La más urgente, radica en cómo hacer para desmontar las redes de dominación masculina vigentes y trastocar las disposiciones erigidas sobre tales posiciones, a fin de ir poco a poco, construyendo redes sociales distintas. Para lograr esto, habrá que revisar hasta qué punto, cómo y cuánto han variado las relaciones entre varones y las mujeres en las últimas décadas y hasta dónde se reconstruyen bajo nuevas apariencias; esto sin caer en la consideración de que la continua erosión de las viejas prácticas de exclusión femenina del espacio público, tiene el carácter de dispositivos de “igualación”.Hay un peligro inminente que nos acosa a las mujeres y es el de caer en la tentación de creer que la caída de las rígidas convenciones sobre “el lugar” de las mujeres en el mundo, significa que estaríamos avanzando hacia espacios sociales “neutros”, donde las estratificaciones basadas en atributos sexuados y sexuales, se estarían diluyendo.
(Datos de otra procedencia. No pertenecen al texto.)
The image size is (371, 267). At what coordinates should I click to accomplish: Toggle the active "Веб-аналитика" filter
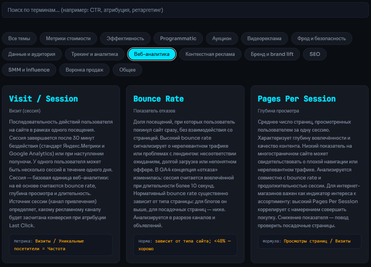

Aún estamos sujetas en sutiles y difusas redes, razón por la que hay que estar atentas a la reproducción de las formas y mecanismos de dominio masculino, bajo formas inéditas, recurrentes y cada vez más íntimas.
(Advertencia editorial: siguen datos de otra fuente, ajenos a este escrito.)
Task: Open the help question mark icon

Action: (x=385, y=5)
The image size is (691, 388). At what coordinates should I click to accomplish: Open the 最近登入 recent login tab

Resulta imprescindible para un auténtico desmontaje de los dispositivos exteriores de jerarquización, la puesta en tela de juicio del cimiento mismo de la sociedad, tal y como está considerada hoy en día.No se trata de una búsqueda constante y frustrante de “igualación”, de disolver los cánones de conducta exteriores para luego preguntarnos, una y otra vez, “qué falta” a las mujeres para competir paritariamente en el mundo masculino, sino más bien, que posicionamientos privilegiados, que relaciones de fuerza, que mecanismos de configuración social siguen aún vigentes para garantizar el predominio masculino, asegurando aun de la manera más sutil, velada y perversa, la posición secundaria de las mujeres en el espacio social y ala luz de esto, qué estamos dispuestas a hacer para trastocar profundamente el entramado social actual. Cómo salir de la trampa de feminizar el mundo masculino, para plantear, más bien, la desorganización de las estructuras materiales y simbólicas que aseguran ese predominio. Este es el desafío en el que mujeres de toda clase social, condición socioeconómica, convicción religiosa o partido político, deberemos asumir en una lucha que nos convoca a todas por igual y que pasa por la decisión personal, pero fundamentalmente colectiva, de participación activa y militante, como agentes de transformación social, desde los espacios privados hacia los espacios públicos.